DO THIS
Please reproduce every one of the records below word for word, keeping each line unchanged.

EXERCISE INPUT
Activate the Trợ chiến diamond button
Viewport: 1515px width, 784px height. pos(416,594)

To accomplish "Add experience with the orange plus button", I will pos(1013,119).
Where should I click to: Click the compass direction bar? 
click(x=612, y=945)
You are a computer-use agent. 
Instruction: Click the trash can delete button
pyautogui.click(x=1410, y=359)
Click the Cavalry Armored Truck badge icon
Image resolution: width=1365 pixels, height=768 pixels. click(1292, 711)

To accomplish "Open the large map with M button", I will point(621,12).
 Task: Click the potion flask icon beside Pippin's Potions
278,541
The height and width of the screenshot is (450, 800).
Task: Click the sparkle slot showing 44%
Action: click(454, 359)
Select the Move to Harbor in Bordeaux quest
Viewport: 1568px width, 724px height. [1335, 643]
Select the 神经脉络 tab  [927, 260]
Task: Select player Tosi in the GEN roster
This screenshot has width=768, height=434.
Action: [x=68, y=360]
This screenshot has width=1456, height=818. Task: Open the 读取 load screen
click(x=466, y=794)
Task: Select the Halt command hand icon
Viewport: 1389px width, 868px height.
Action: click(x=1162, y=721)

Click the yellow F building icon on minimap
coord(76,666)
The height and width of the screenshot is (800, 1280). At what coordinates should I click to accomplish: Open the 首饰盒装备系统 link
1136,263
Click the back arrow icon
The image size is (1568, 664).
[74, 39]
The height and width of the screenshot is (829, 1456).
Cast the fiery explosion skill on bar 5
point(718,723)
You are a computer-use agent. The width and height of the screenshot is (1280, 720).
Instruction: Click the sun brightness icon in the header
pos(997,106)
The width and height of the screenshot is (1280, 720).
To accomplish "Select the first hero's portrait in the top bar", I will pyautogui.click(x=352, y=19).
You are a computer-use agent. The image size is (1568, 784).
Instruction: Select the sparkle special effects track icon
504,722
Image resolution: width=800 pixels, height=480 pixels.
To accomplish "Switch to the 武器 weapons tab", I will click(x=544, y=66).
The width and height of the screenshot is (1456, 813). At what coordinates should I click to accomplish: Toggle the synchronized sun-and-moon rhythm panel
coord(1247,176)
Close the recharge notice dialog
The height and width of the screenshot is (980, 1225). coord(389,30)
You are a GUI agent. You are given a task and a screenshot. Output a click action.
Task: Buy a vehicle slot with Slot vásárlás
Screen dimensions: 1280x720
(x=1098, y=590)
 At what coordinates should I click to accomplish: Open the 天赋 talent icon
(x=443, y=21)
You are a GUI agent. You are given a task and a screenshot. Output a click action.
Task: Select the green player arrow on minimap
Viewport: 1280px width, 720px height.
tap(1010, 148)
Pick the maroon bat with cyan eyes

EXERCISE RESPONSE
Activate the Trợ chiến diamond button
Viewport: 1515px width, 784px height. pos(416,594)

To accomplish "Add experience with the orange plus button", I will pos(1013,119).
Where should I click to: Click the compass direction bar? 
click(x=612, y=945)
You are a computer-use agent. 
Instruction: Click the trash can delete button
pyautogui.click(x=1410, y=359)
Click the Cavalry Armored Truck badge icon
Image resolution: width=1365 pixels, height=768 pixels. click(1292, 711)

To accomplish "Open the large map with M button", I will point(621,12).
 Task: Click the potion flask icon beside Pippin's Potions
278,541
The height and width of the screenshot is (450, 800).
Task: Click the sparkle slot showing 44%
Action: click(454, 359)
Select the Move to Harbor in Bordeaux quest
Viewport: 1568px width, 724px height. [1335, 643]
Select the 神经脉络 tab  [927, 260]
Task: Select player Tosi in the GEN roster
This screenshot has width=768, height=434.
Action: [x=68, y=360]
This screenshot has width=1456, height=818. Task: Open the 读取 load screen
click(x=466, y=794)
Task: Select the Halt command hand icon
Viewport: 1389px width, 868px height.
Action: click(x=1162, y=721)

Click the yellow F building icon on minimap
coord(76,666)
The height and width of the screenshot is (800, 1280). At what coordinates should I click to accomplish: Open the 首饰盒装备系统 link
1136,263
Click the back arrow icon
The image size is (1568, 664).
[74, 39]
The height and width of the screenshot is (829, 1456).
Cast the fiery explosion skill on bar 5
point(718,723)
You are a computer-use agent. The width and height of the screenshot is (1280, 720).
Instruction: Click the sun brightness icon in the header
pos(997,106)
The width and height of the screenshot is (1280, 720).
To accomplish "Select the first hero's portrait in the top bar", I will pyautogui.click(x=352, y=19).
You are a computer-use agent. The image size is (1568, 784).
Instruction: Select the sparkle special effects track icon
504,722
Image resolution: width=800 pixels, height=480 pixels.
To accomplish "Switch to the 武器 weapons tab", I will click(x=544, y=66).
The width and height of the screenshot is (1456, 813). At what coordinates should I click to accomplish: Toggle the synchronized sun-and-moon rhythm panel
coord(1247,176)
Close the recharge notice dialog
The height and width of the screenshot is (980, 1225). coord(389,30)
You are a GUI agent. You are given a task and a screenshot. Output a click action.
Task: Buy a vehicle slot with Slot vásárlás
Screen dimensions: 1280x720
(x=1098, y=590)
 At what coordinates should I click to accomplish: Open the 天赋 talent icon
(x=443, y=21)
You are a GUI agent. You are given a task and a screenshot. Output a click action.
Task: Select the green player arrow on minimap
Viewport: 1280px width, 720px height.
tap(1010, 148)
Pick the maroon bat with cyan eyes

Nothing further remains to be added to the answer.